As a result, in some cases, insurance premiums might not be enough to pay for claims. In a bad year, weather-related claims, plus unrelated claims from earthquakes or terrorist incidents, together with uncorrelated declines in financial markets (where insurers hold their loss reserves) could form the kind of “perfect storm” that drives some insurance companies to the edge of solvency. In this event, the burden shifts to governments and individuals, neither of which wish to assume the losses.

Historical Role: Prevention

“The good news is that the insurance industry has played a valuable historical role in loss prevention,” says Mills. “Insurance companies were founders of the first fire departments, building codes, and auto safety testing protocols. But the role they will play in climate change mitigation and adaptation remains to be seen.”
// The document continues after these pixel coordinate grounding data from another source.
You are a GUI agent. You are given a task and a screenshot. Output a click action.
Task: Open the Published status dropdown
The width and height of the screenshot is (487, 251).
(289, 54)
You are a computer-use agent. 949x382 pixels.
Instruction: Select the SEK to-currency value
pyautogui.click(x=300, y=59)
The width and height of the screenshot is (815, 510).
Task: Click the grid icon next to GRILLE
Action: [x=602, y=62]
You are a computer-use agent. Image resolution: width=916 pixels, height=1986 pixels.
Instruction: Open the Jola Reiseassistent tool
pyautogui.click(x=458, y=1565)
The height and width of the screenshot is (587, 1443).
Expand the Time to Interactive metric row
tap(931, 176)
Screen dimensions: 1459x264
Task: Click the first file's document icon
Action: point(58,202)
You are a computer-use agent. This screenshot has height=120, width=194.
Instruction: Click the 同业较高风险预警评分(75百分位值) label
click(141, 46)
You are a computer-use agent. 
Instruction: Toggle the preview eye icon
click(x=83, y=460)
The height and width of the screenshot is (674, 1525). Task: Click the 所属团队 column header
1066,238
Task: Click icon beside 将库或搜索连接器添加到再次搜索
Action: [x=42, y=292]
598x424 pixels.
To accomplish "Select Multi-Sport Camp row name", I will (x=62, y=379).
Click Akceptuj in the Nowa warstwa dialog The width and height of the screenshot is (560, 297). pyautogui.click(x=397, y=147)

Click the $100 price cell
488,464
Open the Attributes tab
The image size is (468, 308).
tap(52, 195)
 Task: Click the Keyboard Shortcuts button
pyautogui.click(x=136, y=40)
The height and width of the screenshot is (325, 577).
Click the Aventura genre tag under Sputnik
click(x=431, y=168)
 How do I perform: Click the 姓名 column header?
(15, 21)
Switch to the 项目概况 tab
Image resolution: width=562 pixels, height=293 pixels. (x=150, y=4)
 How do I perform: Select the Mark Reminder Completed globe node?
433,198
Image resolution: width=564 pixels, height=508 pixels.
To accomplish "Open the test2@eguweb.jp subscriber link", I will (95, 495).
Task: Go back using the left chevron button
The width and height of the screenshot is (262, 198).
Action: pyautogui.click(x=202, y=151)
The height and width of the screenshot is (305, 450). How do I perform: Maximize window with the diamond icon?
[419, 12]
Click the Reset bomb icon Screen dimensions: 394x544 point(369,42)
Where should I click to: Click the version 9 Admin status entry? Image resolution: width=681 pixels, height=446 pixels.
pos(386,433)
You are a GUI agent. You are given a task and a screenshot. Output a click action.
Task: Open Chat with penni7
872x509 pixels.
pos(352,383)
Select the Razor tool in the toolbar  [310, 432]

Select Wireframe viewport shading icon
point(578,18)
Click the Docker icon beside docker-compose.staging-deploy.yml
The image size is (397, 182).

Mills’ Science article documents innovative steps being taken by some insurers. Recognizing that insurance is a tool that helps society adjust to change, risk and economic loss, Mills believes thatinsurers have a significant opportunity to become more engaged with the science of predicting the potential impacts of climate change, for example, by coupling their existing “catastrophe models” with climate models.

“It’s important that insurers, their regulators, and the policy community develop a better grasp of the physical and business risks from climate change,” Mills says. “The most effective solutions will require public-private partnerships.”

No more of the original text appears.